Selin Launches NSF Project on Mercury in Artisanal Mining

Cocora Valley, Colombia. Photo by Fernanda Fierro via Unsplash.

Henrik Selin is part of a National Science Foundation-funded project on “Mercury Pollution and Human-Technical-Environmental Interactions in Artisanal Mining.”

Selin is working on the project with a team including Noelle Selin, Steven Barrett and Ruth Goldstein. The project applies a social, technical and environmental systems perspective to analyze mercury use and human well-being with a focus on artisanal and small-scale gold mining (ASGM). Mercury is an environmental pollutant that can travel far from its emission source, where it can damage human health and the environment. ASGM is estimated to be the largest source of global mercury emissions, and occurs in the context of power, race and gender dynamics in mining communities. A better understanding of the multiple, interacting factors that influence mercury use in ASGM will help advance knowledge about the atmospheric mercury system and support governance efforts to address environmental and human health risks from mercury pollution. The project will develop and evaluate a new theoretical framework that can be employed to analyze interactions of people, technologies and the environment that can contribute to sustainability transitions. The project’s broader impact will be to inform initiatives to mitigate environmental and social harms of ASGM activities, including those under the global Minamata Convention on Mercury. Project participants will engage with organizations, NGOs, those affected by mercury contamination in communities and other experts to translate findings to practical action.

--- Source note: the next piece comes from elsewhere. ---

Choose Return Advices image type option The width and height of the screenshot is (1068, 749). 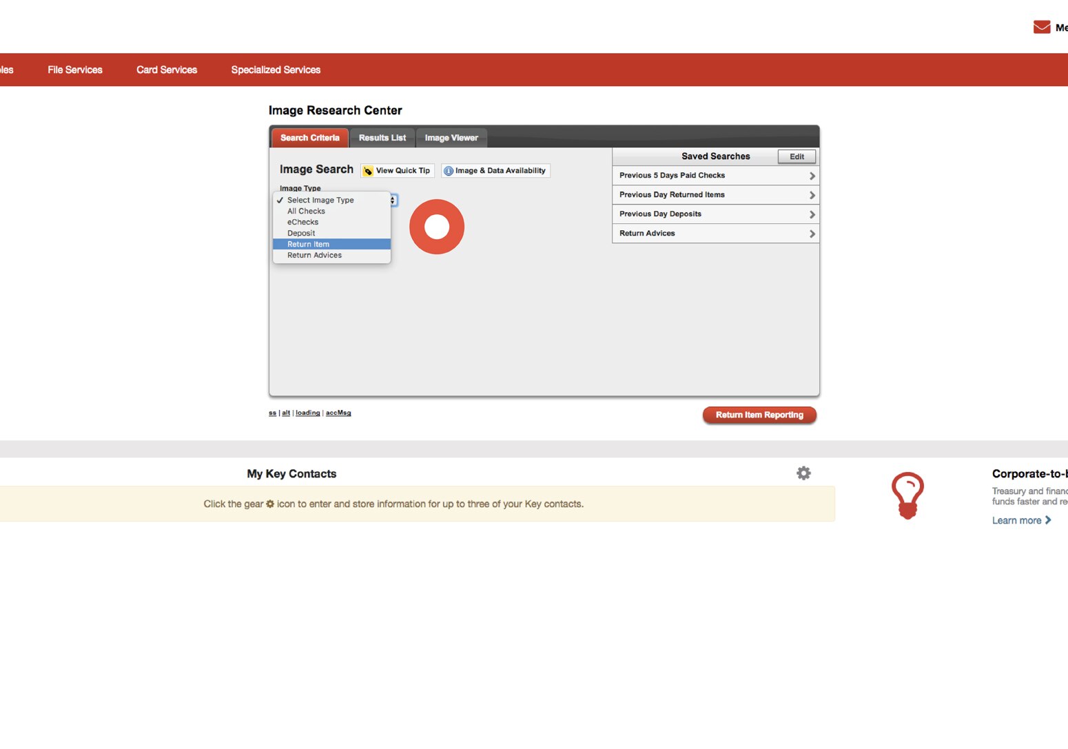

Henrik Selin conducts research and teaches classes on global and regional politics and policymaking on environment and sustainable development. He is a Hans Fischer Senior Fellow at the Institute for Advanced Study at the Technical University of Munich. His most recent book is EU and Environmental Governance, by Routledge Press, and is also the author of Global Governance of Hazardous Chemicals: Challenges of Multilevel Management by MIT Press.